In regards to detection, our interest was piqued when a commonly used alkylating agent, known as S-methyl methanethiosulfonate (MMTS),¹³ was reported to differentiate thiols and persulfides using a modified biotin switch technique (BST),⁴ originally designed to study protein S-nitrosylation.¹⁴ As shown in Figure 1a, in the modified BST thiols are first alkylated with MMTS and persulfides were postulated to remain unreacted and be available for subsequent conjugation to N-[6-(biotinamido) hexyl]-3’-(2’-pyridyldithio) propionamide (biotin-HPDP). Using this modified version of the BST, a large number of proteins were reported as targets of H₂S in the mouse liver and the basal sulfhydration level of some proteins was estimated to be as high as 25%.⁴ Despite these intriguing results, the structure of reaction products in each step of the modified BST and the underlying mechanism of thiol vs. persulfide MMTS selectivity was not investigated.

Reported methods for detecting protein persulfide modfiications. a) Modified biotin switch technique (BST): protein samples are alkylated by MMTS to block free thiols, while sparing persulfides.
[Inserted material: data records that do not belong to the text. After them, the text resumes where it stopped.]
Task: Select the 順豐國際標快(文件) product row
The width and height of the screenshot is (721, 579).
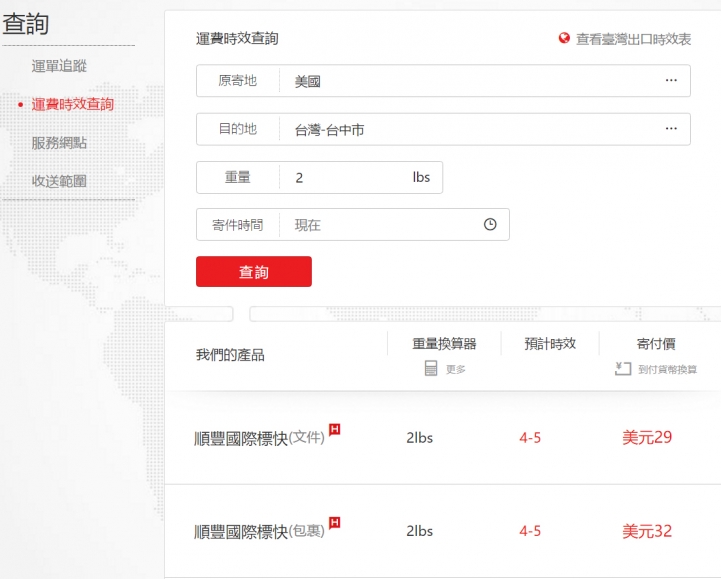Action: [443, 437]
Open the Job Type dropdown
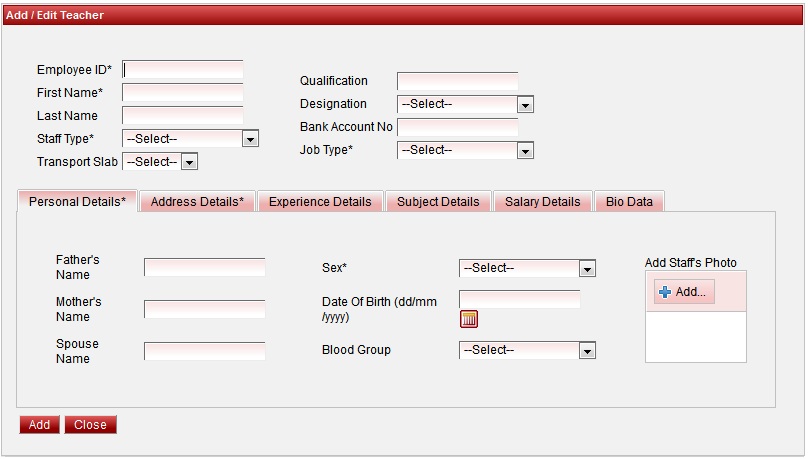Screen dimensions: 808x459 tap(465, 150)

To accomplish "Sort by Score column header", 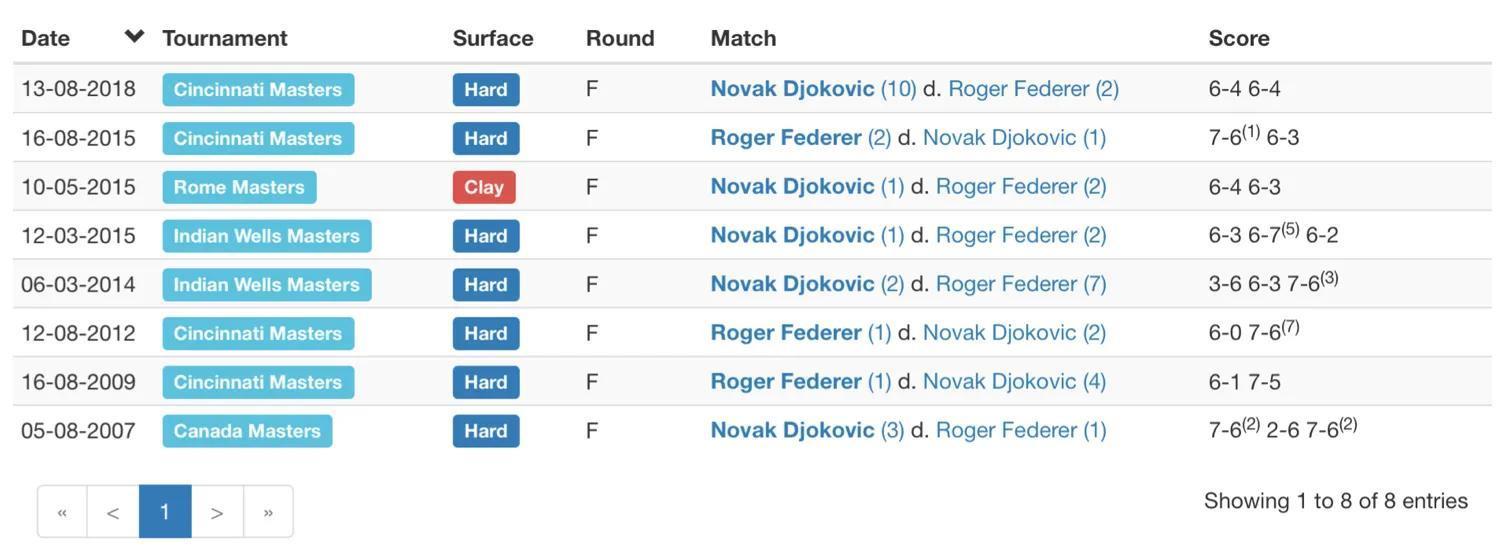I will (x=1239, y=38).
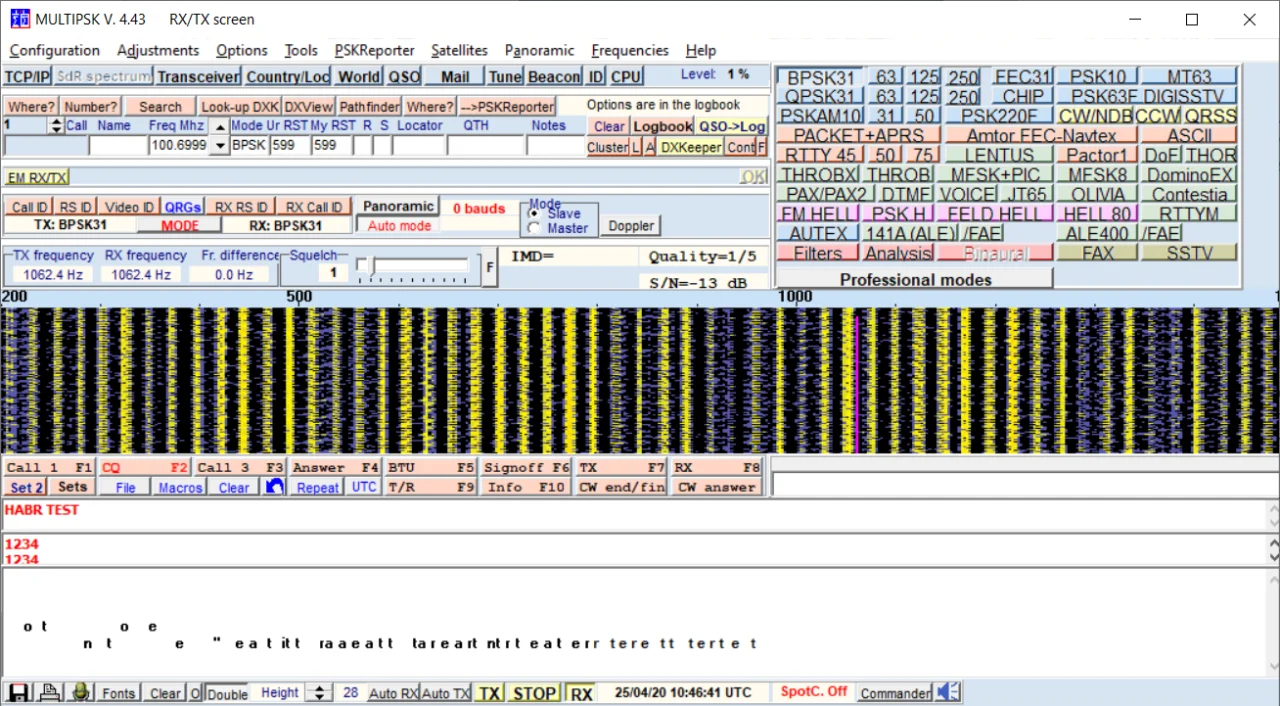Click the blue undo arrow beside Clear
This screenshot has height=706, width=1280.
click(275, 487)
In the next step, biotin-HPDP is applied to alkylate persulfides and form protein-biotin conjugates. b) Thiols and persulfides are reacted with iodoacetic acid (IAA). The persulfide is then reduced with dithiothreitol (DTT) and conjugated to biotinylated IAP. c) Other cysteine oxPTMs that may be identified using the method in b.

Herein, we report several persulfide models and new MMTS analog, S-4-bromobenzyl methanethiosulfonate (BBMTS). Using these reagents, we investigated the chemistry in the modified BST and examined the reactivity of protein persulfides toward different electrophile/nucleophile species. These data reaffirm the nucleophilic properties of the persulfide sulfane sulfur and afford new insights into protein S-sulfhydryl chemistry, which may be exploited in future detection strategies.

Results

Although selective (albeit slow) methods for H₂S detection have rapidly accumulated,^15–18 methods for detecting protein persulfide modifications have been slower to advance. In this case, the challenges are two fold: i) the chemical reactivity of the terminal sulfane sulfur in the protein persulfide is similar to the thiol, and ii) few examples of robust S-sulfhydryl protein models have been reported. To this end, we initiated studies to explore the generation and reactivity of protein persulfides. Our second objective was to understand the chemical mechanisms underlying current chemoproteomic methods of persulfide detection.

In an effort to identify suitable models, we first investigated the reported method¹⁹ for preparing persulfide derviatives of the tripeptide glutathione. As illustrated in Figure 2a, the GSH persulfide was obtained as an equilibrium mixture of glutathione thiol (GSH, 2) and persulfide (GSSH, 3) after the reaction of glutathione disulfide (GSSG, 1) with Na₂S. Though GSH persulfide 3 could not be directly observed by liquid chromatography - mass spectrometry (LC-MS), its formation was confirmed through conjugation with alkylating agents such as iodoacetamide (IAM) and N-ethylmaleimide (NEM), which yielded detectable products in LC-MS analyses (Figure 2b and Figure S1). The inability to directly observe the persulfide species likely stems from the instability of the underivatized modification in acidic conditions and/or poor ionization properties.

Preparation and verification of persulfide formation in GSH and protein models. a) Formation of glutathione (GSH) persulfide. b) HPLC UV trace at 254 nm and corresponding masses from the reaction in a. c) Formation of protein persulfides. Mass analysis of the reaction between iodoacetamide (IAM) and: d) papain persulfide, and e) Gpx3 persulfide [*indicates the product derived from alkylation of Gpx3-S-S-SH (*i.e.,* trisulfide)].

In parallel investigations, single protein persulfide modifications were generated via a stepwise procedure in the cysteine protease, papain and the C64,82S thiol peroxidase, Gpx3. In this method, reduced thiol 6 was first reacted with 5,5'-dithiobis-2-nitrobenzoic acid (DTNB or Ellman’s reagent) to form activated disulfide 7, which was then cleaved by Na₂S to generate persulfide 8 (Figure 2c). After conditions such as the equivalents of DTNB and Na₂S were optimized, papain and Gpx3 persulfides were successfully prepared and confirmed by intact MS analysis post-trapping with IAM or NEM (Figure 2d). In addition, to the desired papain persulfide derivative 9, we observed signals consistent with papain sulfinic acid 10 (as-isolated from the original commercial sample) as well as persulfide oxidation. Of note, these species were also observed in the reaction with NEM (Figure S2), indicating these mass signals were not unique to a particular alkylating reagent. Interestingly, in the case of Gpx3, the alkylation reaction revealed the presence of both the persulfide (major derivative) and the trisulfide (minor derviative; Figures 2e and S3).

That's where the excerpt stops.